Appeal from the United States District Court for the District of New Jersey
Before: MANSMANN, NYGAARD, and ROSENN, Circuit Judges.
Submitted Under Third Circuit LAR 34.1(a)
The three appellants in the present matter were defendants in an action brought by the Securities and Exchange Commission (SEC) in the United States District Court for the District of New Jersey. The district court granted summary judgment in favor of the SEC against all the defendants on the issues of both liability and damages. *fn1 Susan Lachance and Howard Ackerman, two of the defendants, appeal from both the judgment of liability and the disgorgement order; Lionel Reifler appeals only from the order of disgorgement. Although the appellants raise a number of issues, our principal concern is with their challenge to the district court's order of disgorgement. We affirm.
Between 1968 and 1976, Lionel Reifler had six felony convictions for crimes including securities fraud, tax evasion, sale of unregistered securities and operation of an unregistered brokerage firm. His wife, Susan Lachance, is involved in a number of business ventures, independently and with her husband. She is the sole owner and president of Susan Lachance Industrial Design (SLID) and she is the president of Flat Rock Developers, Inc. (Flat Rock), a corporation formed by Lachance, Reifler, Gilbert Beall and Frederic Mascolo. Howard Ackerman, a bookkeeper, has been employed by Reifler since March, 1984; he shared a suite of offices with Reifler and Lachance and served as the bookkeeper for the Hughes Capital Corporation (Hughes) from its inception.
In 1985, Reifler and two other defendants, Beall and Mascolo, acquired Hughes, a Florida shell corporation, as a vehicle for a public stock offering. *fn2 John Knoblauch became Hughes' "nominal owner and chairman of the board of directors." Reifler and the others amended Hughes' Registration Statement, changing the stock-to-warrant ratio from 1:3 to 1:21. Hughes then announced a public offering of the stock. The defendants, including Lachance and Ackerman, purchased at least 88% of the stock sold in the public offering.

Dataset rows:
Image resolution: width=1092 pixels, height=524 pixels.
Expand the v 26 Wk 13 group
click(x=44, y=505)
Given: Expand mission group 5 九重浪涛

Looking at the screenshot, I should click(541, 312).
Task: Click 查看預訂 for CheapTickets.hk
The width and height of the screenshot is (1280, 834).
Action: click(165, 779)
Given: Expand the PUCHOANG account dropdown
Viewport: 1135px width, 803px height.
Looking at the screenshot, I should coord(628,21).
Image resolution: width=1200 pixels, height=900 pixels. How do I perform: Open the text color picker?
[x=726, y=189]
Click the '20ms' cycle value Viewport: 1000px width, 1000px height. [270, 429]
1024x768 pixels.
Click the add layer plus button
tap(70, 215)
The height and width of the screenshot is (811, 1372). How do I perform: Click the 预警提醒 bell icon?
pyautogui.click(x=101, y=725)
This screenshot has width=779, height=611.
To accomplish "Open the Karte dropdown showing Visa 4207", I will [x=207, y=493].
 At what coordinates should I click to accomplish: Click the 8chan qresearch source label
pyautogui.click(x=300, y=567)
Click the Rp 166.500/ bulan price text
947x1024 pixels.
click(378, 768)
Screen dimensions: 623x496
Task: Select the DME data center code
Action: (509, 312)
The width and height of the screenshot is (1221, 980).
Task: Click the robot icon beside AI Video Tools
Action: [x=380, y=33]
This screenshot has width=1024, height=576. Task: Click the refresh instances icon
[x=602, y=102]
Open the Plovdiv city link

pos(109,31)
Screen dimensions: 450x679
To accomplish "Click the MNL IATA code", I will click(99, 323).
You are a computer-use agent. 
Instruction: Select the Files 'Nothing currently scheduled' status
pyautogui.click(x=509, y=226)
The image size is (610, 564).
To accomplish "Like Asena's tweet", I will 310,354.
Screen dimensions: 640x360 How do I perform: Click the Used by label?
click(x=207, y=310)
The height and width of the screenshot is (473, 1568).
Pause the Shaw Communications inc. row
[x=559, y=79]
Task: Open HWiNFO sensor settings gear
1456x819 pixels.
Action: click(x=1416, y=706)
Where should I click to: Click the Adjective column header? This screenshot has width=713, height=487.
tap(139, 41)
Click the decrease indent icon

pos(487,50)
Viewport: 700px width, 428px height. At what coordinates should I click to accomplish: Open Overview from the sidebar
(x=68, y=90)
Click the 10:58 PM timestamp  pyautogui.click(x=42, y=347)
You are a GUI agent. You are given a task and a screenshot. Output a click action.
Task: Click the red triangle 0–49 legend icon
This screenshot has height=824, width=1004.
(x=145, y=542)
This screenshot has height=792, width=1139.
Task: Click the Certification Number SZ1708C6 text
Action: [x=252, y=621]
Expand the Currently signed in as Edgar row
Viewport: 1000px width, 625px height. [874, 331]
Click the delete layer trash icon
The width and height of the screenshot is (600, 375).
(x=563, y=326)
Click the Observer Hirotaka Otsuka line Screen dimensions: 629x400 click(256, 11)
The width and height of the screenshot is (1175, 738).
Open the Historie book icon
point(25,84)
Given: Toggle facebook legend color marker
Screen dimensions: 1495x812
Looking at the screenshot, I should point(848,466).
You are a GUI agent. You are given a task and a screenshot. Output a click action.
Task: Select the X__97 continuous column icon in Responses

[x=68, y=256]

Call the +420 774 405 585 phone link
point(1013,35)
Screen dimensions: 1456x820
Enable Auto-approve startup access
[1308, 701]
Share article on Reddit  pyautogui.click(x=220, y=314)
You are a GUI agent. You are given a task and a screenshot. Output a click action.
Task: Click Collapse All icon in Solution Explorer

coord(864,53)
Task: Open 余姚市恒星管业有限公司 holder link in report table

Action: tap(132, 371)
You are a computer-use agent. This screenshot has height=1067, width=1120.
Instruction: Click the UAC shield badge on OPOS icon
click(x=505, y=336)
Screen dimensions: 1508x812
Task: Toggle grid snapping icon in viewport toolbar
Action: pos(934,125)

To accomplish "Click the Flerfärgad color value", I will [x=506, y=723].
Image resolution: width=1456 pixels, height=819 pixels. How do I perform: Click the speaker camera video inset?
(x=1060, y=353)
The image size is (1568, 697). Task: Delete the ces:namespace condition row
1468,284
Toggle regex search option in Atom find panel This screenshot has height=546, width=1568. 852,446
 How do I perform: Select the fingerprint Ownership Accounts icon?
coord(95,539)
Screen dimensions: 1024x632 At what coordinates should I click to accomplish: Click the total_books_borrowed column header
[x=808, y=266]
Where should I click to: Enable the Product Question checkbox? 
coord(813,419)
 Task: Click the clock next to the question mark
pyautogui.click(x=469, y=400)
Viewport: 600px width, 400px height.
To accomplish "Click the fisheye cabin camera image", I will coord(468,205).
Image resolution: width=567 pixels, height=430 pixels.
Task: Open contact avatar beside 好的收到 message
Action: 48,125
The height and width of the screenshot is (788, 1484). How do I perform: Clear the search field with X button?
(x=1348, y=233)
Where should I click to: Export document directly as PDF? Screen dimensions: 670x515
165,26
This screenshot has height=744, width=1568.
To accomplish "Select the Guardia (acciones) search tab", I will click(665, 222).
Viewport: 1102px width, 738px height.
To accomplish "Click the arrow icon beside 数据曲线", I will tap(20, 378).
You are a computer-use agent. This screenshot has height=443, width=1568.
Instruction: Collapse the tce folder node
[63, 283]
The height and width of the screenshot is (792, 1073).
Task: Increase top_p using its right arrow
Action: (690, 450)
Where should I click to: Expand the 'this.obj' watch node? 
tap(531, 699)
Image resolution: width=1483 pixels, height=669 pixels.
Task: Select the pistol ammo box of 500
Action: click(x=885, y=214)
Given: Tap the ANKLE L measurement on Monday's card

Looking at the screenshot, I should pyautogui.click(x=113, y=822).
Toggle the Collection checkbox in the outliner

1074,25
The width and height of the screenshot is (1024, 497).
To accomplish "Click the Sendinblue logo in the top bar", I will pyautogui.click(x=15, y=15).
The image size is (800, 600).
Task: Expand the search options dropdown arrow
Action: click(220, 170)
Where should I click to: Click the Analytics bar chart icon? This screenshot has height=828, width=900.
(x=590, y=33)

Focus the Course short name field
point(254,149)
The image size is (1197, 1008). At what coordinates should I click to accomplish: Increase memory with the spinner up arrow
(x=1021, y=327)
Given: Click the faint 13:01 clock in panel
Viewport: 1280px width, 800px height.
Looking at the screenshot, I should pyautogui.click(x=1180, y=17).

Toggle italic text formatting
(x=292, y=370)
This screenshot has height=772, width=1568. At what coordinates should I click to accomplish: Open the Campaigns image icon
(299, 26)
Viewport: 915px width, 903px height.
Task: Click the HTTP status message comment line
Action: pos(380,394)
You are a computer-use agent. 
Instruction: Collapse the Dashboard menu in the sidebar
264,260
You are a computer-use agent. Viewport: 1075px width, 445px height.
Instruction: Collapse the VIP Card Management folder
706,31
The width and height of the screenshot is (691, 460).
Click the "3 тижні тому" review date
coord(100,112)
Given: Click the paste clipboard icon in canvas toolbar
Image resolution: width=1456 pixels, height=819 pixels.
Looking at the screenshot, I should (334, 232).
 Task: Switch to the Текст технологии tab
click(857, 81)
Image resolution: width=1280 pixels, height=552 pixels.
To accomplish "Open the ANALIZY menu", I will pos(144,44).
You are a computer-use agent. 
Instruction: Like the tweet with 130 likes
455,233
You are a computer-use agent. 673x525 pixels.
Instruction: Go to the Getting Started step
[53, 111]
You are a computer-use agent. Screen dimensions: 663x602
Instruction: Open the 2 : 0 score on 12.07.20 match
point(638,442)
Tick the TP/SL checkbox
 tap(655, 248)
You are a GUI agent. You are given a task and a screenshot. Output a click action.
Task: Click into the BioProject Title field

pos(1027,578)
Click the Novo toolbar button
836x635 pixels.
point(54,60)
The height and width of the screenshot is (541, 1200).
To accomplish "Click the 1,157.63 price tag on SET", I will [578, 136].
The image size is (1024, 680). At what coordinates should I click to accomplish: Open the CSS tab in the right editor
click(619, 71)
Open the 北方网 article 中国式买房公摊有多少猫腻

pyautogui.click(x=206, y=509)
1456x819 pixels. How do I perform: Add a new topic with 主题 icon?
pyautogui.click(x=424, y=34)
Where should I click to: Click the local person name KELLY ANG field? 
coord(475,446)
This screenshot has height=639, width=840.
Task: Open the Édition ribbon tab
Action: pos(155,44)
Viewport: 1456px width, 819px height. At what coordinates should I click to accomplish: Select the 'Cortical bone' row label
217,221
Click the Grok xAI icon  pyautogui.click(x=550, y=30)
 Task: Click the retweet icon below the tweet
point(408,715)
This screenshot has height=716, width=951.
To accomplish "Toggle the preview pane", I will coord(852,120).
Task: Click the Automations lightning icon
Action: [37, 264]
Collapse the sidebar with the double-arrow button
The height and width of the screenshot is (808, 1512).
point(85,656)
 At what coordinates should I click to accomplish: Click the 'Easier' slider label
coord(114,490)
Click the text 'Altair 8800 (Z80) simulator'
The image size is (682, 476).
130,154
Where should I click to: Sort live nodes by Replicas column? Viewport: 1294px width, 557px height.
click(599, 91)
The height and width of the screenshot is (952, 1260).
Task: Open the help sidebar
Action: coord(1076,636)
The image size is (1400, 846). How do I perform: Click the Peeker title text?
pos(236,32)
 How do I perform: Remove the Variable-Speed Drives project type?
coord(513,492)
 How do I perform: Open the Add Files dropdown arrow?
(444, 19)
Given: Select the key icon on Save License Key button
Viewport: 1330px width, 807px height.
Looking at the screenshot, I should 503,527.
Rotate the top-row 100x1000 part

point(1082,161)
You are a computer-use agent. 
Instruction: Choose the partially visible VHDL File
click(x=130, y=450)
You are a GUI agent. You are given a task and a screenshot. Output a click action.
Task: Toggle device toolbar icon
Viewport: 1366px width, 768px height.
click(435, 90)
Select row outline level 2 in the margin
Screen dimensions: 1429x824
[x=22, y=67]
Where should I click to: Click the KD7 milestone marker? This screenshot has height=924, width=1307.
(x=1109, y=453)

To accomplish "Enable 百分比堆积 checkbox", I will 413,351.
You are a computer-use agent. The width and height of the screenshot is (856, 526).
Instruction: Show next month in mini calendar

▶ **JOB 1**:
Answer these questions about the appeal opinion:
(a) From which court was the appeal taken?
(b) Since when has Howard Ackerman been employed by Reifler?
(c) In which state was Hughes a shell corporation?
▶ **JOB 2**: Transcribe the part of the appeal opinion starting with "Between 1968 and" and going on through "from its inception.".
The records come from a separate source.

▶ **TASK OUTPUT 1**:
(a) The United States District Court for the District of New Jersey
(b) March 1984
(c) Florida

▶ **TASK OUTPUT 2**:
Between 1968 and 1976, Lionel Reifler had six felony convictions for crimes including securities fraud, tax evasion, sale of unregistered securities and operation of an unregistered brokerage firm. His wife, Susan Lachance, is involved in a number of business ventures, independently and with her husband. She is the sole owner and president of Susan Lachance Industrial Design (SLID) and she is the president of Flat Rock Developers, Inc. (Flat Rock), a corporation formed by Lachance, Reifler, Gilbert Beall and Frederic Mascolo. Howard Ackerman, a bookkeeper, has been employed by Reifler since March, 1984; he shared a suite of offices with Reifler and Lachance and served as the bookkeeper for the Hughes Capital Corporation (Hughes) from its inception.